The United Nations’ Committee on Human Rights Committee (HRC) has examined the implementation of the International Covenant on Civil and Political Rights by the Republic of Tajikistan during its 126th session. The Committee’s experts pointed out the negative consequences of the absence of comprehensive anti-discrimination legislation in Tajikistan, despite the creation in 2018 of a working group for this project, and the earlier recommendations of the UN HRC concerning providing protection to members of vulnerable groups against all forms of discrimination, including sexual orientation and gender identity (SOGI), as well as effective provision of compensation for damage.
The Committee noted the difficult situation of people with HIV in Tajikistan, due to biased attitude from representatives of various services and existing barriers in access to healthcare led to the spread of infectious diseases.
The HRC has paid particular attention to the rights of LGBTI people, who suffer from deeply rooted homophobia and transphobia, are subject to unlawful arrests and harassment, abuse, violence, extortion of money by law enforcement officers. Experts of UN HRC expressed their regret about the public condemnation of homosexuality by Tajikistan officials, mentioning the statement made by the country’s ombudsman about the impossibility to implement the recommendations of the international human rights organizations on the rights of LGBT people because of “the moral and ethical norms concerning the relations between people in the country”. During the review of Tajikistan’s report, the Committee asked if the LGBT personal registry created by the law enforcement agencies would be abolished. However, Rahmon Yusuf, Attorney General of Tajikistan and the head of the country’s delegation at the session, denied the existence of such a registry despite massive evidence presented by the victims.

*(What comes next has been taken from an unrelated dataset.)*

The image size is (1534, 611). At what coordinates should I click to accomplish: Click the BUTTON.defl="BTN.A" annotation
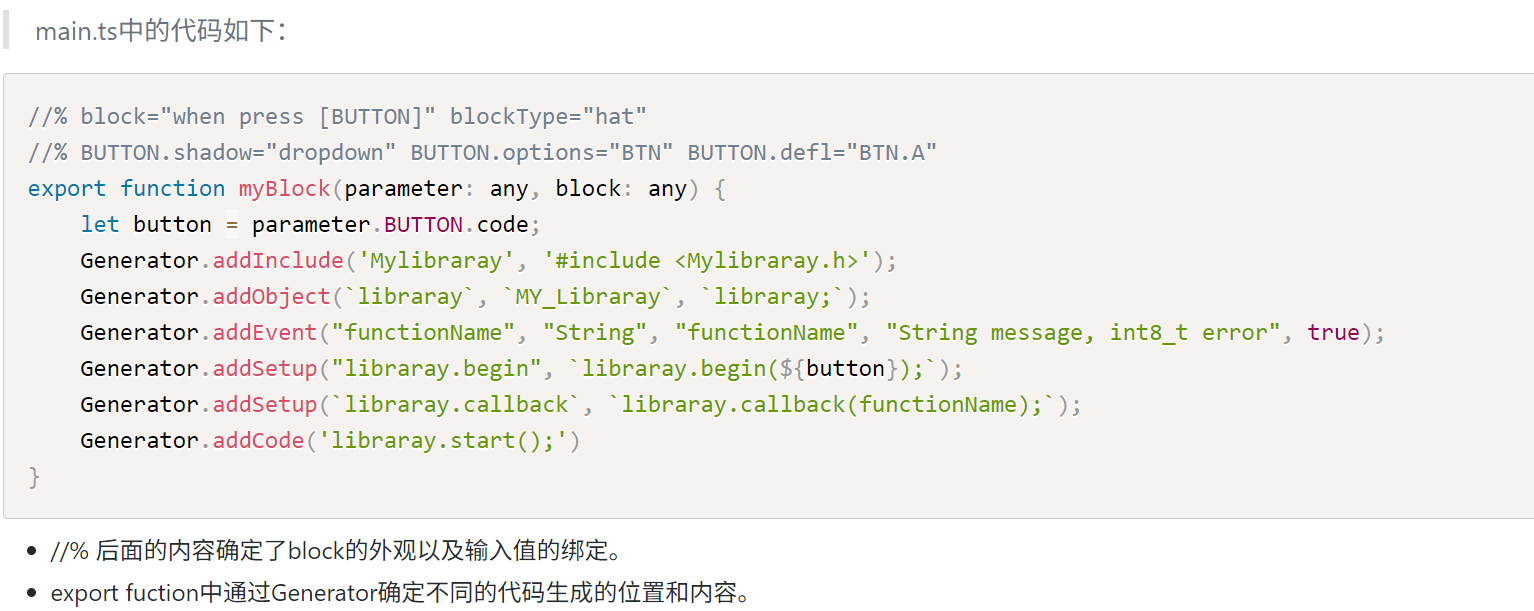pos(812,153)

UN HRC members recommended that the authorities of Tajikistan provide effective protection against all forms of discrimination based on SOGI, provide for the inadmissibility of approving discriminatory and violent behavior towards LGBTI people, and provide compensation of damages to victims; as well as fight against homophobic and transphobic discourse, including through trainings for law enforcement officers and other officials and other educational activities aimed at a broader public; examine existing law enforcement practices and ensure that LGBTI people were not listed in the special registry, and finally put an end to the violation of the right to privacy, freedom and security.
Noting the existing problems of inequality between men and women, as well as domestic violence and polygamy, the Committee recommended adopting measures to ensure gender equality, particularly by increasing women’s representation in political and public life, ensuring compliance with effective legal prohibition of polygamy and organizing adequate information campaigns.
Mentioning a special operation in Khorog in 2012, UN HRC experts regretfully noted the lack of information on the results of the investigation of violent crimes against civilians and recommended once again to draw to responsibility the perpetrators of these crimes, as well as to provide adequate compensation to the victims.